■ **YOUR OBJECTIVE**:
Extract every line of the entries below that contains the string "text", treating uppercase and lowercase letters as distinct.

Target position entries:
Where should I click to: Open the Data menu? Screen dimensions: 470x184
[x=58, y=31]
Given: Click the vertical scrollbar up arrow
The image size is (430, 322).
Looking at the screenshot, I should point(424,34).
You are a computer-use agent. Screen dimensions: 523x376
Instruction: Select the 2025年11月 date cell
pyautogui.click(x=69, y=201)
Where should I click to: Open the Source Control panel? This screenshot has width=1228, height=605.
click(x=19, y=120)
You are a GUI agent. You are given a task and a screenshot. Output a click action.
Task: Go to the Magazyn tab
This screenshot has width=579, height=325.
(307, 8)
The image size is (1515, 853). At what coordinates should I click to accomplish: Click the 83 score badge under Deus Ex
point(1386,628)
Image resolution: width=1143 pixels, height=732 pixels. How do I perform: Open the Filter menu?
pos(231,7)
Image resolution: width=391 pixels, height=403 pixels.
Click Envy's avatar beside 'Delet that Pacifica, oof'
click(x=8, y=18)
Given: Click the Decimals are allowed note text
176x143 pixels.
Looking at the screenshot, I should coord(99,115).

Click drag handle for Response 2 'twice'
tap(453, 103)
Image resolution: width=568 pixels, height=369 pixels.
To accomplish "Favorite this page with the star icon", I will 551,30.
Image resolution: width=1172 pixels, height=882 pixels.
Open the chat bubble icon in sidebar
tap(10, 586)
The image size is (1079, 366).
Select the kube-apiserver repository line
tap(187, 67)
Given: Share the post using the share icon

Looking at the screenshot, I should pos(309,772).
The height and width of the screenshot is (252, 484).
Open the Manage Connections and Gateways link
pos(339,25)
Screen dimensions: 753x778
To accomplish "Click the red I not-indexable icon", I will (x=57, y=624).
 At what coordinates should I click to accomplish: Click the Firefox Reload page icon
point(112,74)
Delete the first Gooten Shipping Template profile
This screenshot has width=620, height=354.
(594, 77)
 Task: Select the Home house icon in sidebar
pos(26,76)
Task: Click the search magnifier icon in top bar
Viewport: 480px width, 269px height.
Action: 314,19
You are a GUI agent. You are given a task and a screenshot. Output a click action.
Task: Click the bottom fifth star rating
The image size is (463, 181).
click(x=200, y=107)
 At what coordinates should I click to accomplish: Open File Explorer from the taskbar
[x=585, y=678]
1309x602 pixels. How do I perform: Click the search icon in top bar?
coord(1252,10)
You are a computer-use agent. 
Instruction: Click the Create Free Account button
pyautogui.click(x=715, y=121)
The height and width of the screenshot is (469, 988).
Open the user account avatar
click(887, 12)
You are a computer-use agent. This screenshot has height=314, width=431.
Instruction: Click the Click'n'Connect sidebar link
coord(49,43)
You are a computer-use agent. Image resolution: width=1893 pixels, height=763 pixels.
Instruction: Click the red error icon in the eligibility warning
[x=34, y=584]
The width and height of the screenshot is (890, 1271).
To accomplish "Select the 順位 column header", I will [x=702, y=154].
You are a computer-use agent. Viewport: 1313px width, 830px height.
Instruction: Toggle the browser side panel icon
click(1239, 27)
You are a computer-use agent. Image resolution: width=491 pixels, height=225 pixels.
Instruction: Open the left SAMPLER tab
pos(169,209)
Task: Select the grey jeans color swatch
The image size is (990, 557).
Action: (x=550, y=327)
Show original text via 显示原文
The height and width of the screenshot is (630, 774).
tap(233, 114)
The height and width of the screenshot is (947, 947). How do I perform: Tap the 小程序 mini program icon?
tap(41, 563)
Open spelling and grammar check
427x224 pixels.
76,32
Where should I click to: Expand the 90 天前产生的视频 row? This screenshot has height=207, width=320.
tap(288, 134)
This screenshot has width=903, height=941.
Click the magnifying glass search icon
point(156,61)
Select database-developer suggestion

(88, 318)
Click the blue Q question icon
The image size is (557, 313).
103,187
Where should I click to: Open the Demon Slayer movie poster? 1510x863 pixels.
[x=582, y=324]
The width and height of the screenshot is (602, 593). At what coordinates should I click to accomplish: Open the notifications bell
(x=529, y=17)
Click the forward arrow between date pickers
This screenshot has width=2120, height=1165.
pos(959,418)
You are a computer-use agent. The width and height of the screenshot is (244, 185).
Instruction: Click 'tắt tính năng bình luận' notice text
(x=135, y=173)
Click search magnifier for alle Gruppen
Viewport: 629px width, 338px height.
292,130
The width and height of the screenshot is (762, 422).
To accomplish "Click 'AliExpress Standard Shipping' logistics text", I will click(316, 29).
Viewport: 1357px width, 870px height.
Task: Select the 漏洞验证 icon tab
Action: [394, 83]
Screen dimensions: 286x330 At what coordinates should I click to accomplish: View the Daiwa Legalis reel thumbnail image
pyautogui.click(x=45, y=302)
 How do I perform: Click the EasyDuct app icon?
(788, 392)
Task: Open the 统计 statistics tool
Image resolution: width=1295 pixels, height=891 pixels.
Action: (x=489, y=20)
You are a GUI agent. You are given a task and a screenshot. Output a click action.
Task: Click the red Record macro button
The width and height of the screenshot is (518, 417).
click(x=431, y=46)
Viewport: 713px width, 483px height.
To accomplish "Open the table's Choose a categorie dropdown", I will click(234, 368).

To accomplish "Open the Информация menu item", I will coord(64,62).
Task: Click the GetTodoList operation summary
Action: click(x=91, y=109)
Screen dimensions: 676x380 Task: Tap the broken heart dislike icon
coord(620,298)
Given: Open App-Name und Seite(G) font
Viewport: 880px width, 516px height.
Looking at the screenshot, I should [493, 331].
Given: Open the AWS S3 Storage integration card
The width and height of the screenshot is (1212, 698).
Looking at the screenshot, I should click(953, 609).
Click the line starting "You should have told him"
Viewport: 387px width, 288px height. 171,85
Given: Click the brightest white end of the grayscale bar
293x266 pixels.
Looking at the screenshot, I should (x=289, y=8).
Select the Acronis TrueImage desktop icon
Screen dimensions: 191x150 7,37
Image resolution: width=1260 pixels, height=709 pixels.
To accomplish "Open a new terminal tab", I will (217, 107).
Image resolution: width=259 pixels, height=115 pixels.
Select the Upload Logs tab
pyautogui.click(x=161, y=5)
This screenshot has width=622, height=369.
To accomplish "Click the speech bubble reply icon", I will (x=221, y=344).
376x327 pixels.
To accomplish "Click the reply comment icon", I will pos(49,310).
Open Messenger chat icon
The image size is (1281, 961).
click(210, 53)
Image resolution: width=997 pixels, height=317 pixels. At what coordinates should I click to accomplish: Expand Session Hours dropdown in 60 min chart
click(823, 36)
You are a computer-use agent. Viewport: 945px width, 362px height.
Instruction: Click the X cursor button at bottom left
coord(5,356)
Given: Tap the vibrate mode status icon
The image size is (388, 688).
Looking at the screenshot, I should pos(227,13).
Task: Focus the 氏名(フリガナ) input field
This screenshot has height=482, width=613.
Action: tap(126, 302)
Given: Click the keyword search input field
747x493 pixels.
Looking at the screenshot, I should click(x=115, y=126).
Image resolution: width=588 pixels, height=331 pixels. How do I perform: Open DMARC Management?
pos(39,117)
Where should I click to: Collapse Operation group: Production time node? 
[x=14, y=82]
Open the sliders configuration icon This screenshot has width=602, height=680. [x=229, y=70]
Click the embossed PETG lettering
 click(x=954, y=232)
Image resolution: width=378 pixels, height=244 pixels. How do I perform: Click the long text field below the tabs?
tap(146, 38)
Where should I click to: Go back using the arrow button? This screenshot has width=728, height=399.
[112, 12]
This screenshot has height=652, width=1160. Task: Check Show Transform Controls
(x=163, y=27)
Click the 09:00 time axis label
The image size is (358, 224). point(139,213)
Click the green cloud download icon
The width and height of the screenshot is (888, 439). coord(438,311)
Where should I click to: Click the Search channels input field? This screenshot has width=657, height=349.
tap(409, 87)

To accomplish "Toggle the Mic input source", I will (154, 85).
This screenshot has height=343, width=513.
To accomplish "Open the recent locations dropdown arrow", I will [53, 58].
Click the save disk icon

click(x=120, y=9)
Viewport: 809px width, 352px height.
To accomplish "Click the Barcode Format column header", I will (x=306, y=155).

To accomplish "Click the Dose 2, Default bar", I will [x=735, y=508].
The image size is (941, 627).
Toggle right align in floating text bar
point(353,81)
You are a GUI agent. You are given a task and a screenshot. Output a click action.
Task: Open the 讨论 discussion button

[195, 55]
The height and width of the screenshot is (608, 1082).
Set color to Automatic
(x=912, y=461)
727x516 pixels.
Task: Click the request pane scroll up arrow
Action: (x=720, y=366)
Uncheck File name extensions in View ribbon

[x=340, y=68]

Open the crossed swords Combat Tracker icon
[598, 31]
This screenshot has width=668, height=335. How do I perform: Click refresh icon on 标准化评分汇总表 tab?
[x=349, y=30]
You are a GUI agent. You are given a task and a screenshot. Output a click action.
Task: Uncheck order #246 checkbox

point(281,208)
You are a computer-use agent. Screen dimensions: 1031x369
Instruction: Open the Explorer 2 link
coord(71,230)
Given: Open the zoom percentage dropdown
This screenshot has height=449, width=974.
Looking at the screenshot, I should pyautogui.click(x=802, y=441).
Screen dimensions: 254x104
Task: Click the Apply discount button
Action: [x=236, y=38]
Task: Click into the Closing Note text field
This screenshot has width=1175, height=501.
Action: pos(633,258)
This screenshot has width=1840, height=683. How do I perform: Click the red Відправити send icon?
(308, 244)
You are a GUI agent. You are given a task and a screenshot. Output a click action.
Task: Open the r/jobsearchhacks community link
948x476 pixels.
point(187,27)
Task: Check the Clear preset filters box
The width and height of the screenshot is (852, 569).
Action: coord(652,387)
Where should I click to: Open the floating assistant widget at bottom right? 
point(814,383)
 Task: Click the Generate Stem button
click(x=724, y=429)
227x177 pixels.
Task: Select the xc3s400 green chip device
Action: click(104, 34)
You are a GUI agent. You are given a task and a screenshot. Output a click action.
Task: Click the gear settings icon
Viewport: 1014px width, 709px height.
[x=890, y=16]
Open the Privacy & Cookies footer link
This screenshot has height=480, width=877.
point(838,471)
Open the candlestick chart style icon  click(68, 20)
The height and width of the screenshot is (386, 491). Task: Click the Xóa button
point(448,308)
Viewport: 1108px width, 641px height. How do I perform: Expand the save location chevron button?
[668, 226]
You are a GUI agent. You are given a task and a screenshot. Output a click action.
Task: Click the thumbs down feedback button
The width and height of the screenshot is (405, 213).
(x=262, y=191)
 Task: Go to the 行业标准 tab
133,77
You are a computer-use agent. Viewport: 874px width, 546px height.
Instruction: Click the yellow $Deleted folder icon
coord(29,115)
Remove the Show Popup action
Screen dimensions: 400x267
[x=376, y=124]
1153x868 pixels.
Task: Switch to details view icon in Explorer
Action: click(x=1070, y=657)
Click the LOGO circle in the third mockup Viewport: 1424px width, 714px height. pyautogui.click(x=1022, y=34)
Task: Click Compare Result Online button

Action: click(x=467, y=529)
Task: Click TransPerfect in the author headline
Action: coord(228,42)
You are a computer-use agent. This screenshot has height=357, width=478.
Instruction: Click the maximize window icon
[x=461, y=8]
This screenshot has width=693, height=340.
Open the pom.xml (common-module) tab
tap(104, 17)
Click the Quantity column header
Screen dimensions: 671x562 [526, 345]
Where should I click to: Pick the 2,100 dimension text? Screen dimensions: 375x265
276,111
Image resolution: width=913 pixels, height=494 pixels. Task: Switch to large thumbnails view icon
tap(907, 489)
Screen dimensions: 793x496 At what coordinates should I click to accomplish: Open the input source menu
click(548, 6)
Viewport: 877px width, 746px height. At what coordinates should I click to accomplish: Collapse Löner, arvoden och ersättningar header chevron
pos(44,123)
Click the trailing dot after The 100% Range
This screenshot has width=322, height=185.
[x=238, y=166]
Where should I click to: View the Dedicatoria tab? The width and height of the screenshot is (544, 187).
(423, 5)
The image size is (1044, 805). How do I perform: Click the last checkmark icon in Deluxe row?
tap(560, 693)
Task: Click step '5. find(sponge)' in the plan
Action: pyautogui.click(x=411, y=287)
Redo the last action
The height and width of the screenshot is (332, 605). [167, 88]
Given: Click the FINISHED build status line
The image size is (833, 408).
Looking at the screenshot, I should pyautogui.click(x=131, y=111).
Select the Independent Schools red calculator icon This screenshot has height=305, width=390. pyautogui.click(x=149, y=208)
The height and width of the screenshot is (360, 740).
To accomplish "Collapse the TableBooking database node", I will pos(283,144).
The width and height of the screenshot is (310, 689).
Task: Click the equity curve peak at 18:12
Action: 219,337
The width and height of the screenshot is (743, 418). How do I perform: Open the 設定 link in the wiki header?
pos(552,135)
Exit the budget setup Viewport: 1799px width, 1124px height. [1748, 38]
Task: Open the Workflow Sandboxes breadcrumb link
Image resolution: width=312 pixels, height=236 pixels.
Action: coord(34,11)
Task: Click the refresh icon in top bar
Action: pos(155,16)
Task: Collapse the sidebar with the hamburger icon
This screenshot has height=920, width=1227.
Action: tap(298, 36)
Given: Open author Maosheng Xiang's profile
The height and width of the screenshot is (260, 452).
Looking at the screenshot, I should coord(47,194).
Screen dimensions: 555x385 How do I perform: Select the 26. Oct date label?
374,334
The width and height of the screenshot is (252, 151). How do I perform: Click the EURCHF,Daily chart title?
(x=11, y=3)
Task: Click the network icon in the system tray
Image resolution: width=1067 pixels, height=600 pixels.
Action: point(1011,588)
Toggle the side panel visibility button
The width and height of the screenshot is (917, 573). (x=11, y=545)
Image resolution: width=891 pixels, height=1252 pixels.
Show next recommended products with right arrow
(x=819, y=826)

■ **EXPECTED OUTPUT**:
Given: Click the Decimals are allowed note text
Show original text via 显示原文
Instruction: Click 'tắt tính năng bình luận' notice text
To accomplish "Click 'AliExpress Standard Shipping' logistics text", I will click(316, 29).
Image resolution: width=378 pixels, height=244 pixels. How do I perform: Click the long text field below the tabs?
Toggle right align in floating text bar
Task: Click into the Closing Note text field
Where should I click to: Pick the 2,100 dimension text? Screen dimensions: 375x265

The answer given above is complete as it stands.